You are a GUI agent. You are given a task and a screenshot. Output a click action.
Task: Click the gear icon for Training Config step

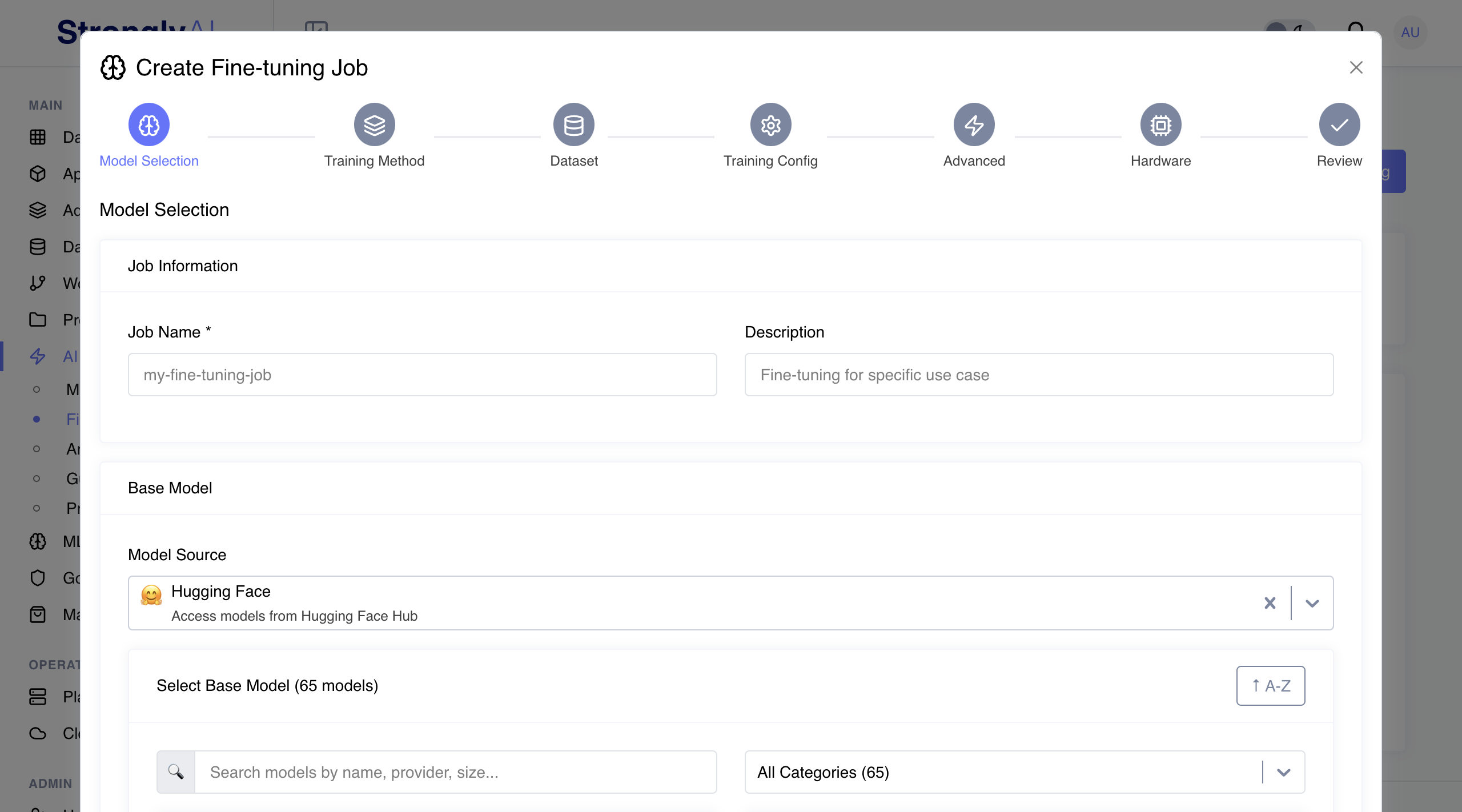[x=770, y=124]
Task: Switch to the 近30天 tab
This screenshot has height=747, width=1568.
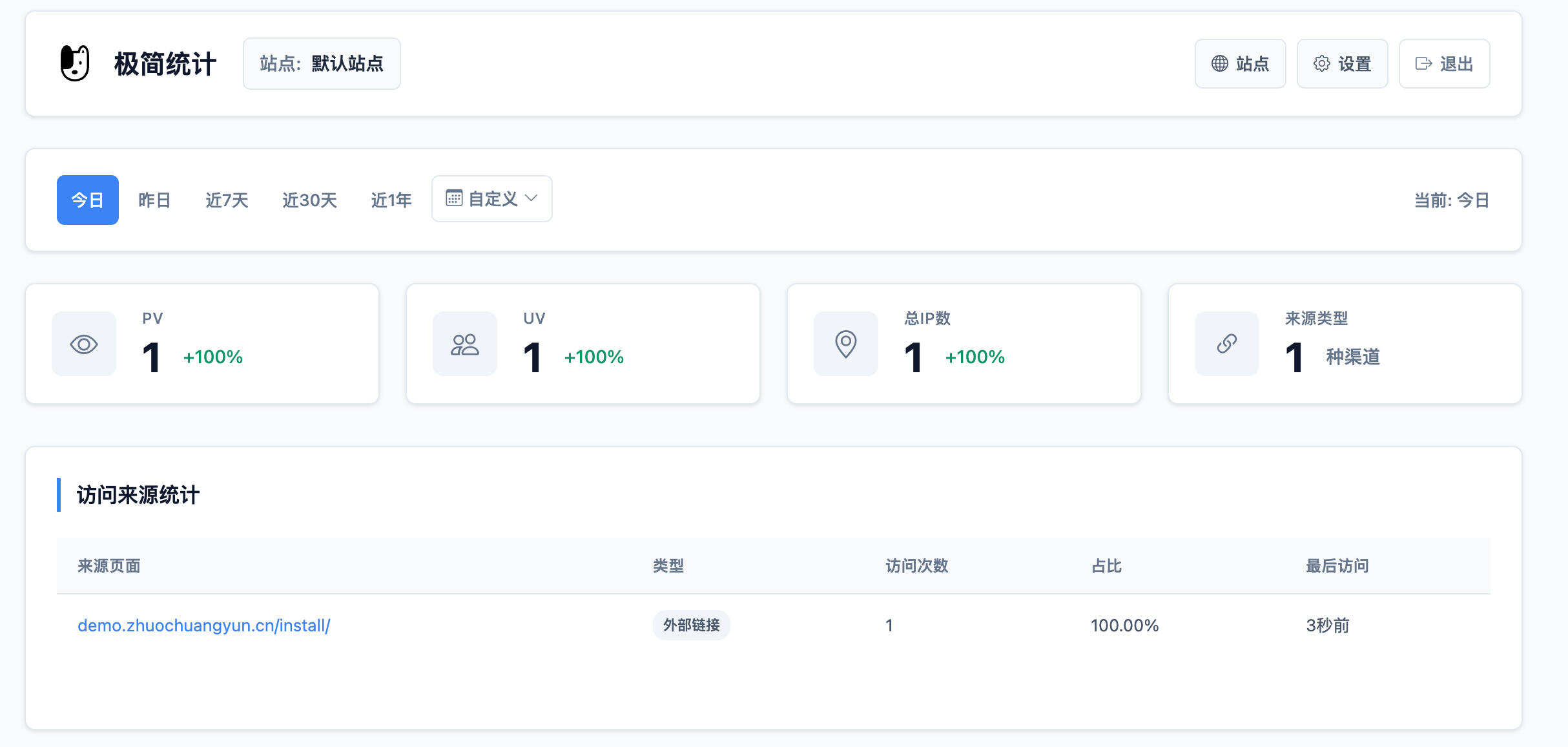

What you should do> Exclude all images and retype the data precisely.

Solved exercise>
You are a GUI agent. You are given a task and a screenshot. Output a click action.
Task: Click the gear icon for Training Config step

[x=770, y=124]
Task: Switch to the 近30天 tab
This screenshot has height=747, width=1568.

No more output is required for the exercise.